2. G7 leaders meet to discuss situation in Ukraine

G7 leaders are meeting on the sidelines of the Nuclear Security Summit in the Netherlands to discuss the situation in Ukraine. President Obama stated that the US and EU are united in their support for the Ukrainian government and Ukrainian people, and on imposing a cost on Russia for its actions.

3. General Prosecutor – Kurchenko being investigated for organizing “titushky”

The General Prosecutor of Ukraine is alleging that Ukrainian oligarch and Yanukovych ally S. Kurchenko, for whom an arrest warrant has been issued but whose whereabouts are unknown, was the head of a criminal organization that was responsible for financing the activities of pro-Yanukovych plainclothes thugs– so-called “titushky” – during the Euromaidan protests. The Prosecutor alleges that there were over 20 members of Kurchenko’s group, and that they included high-ranking officials in the former government – including the  ministers of  Revenue, Energy and Coal trade, Economic Development and Trade, Infrastructure, Internal Affairs, and Security Service.

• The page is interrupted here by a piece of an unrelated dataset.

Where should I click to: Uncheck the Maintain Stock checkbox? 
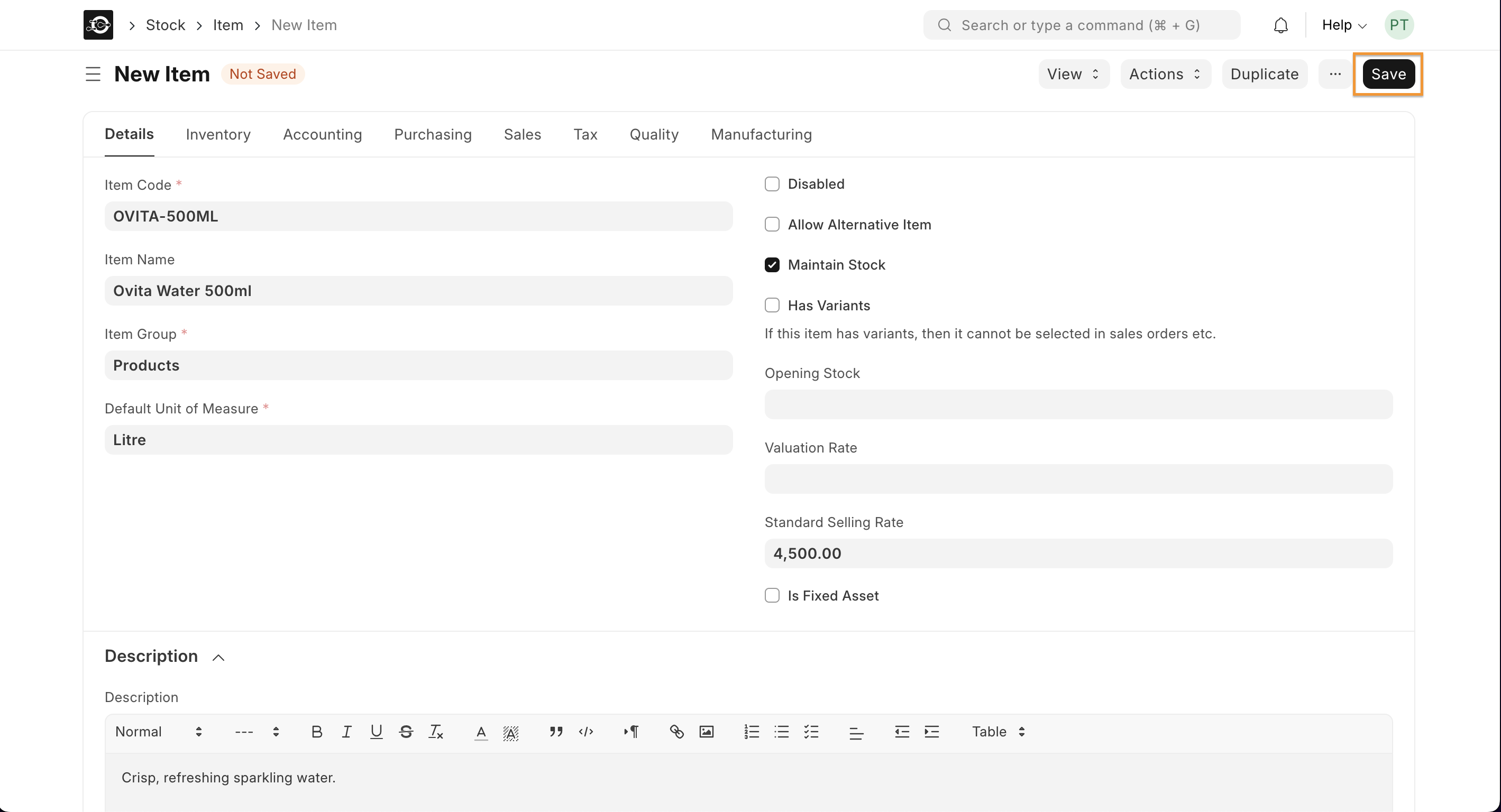(772, 264)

4. State Security Service – “Diversionary” Group apprehended in Odessa

The State Security Service of Ukraine reports that a “diversionary” group of 4 men was apprehended in Crimea, with automatic weapons. Their goal was to attack an army post in Odessa, and they were planning to organize mass unrest to foment separatism. According to the Security Service the “head of the group was in contact with representatives of the Russian special services in the Autonomous Republic of Crimea.”

5. National Television and Radio Council brings case against Russian TV channels

Ukraine’s National Television and Radio Council announced that it will bring a case to the Higher Administrative Court as to whether Russian broadcasters in Ukraine are broadcasting according to Ukrainian legislation, and whether there are instances in their broadcast of incitement of ethnic hatred, calls for war or separatism.

6. Ministry of Justice asks for review of judges

Minister of Justice P. Petrenko appealed to the Higher Council of Justice and the Higher Qualifications Commission to review the work of judges that took part in political repressions during the Euromaidan protests.

7. Fitch downgrades rating of several Russian companies

Fitch has downgraded the rating of nine Russian companies’ outlooks on Sovereign Action from “stable” to “negative.” Included in the downgrading were Gazprom, Lukoil, and Atomenergoprom. The announcement comes as several analyses point to the fact that the Russian economy is heading into recession.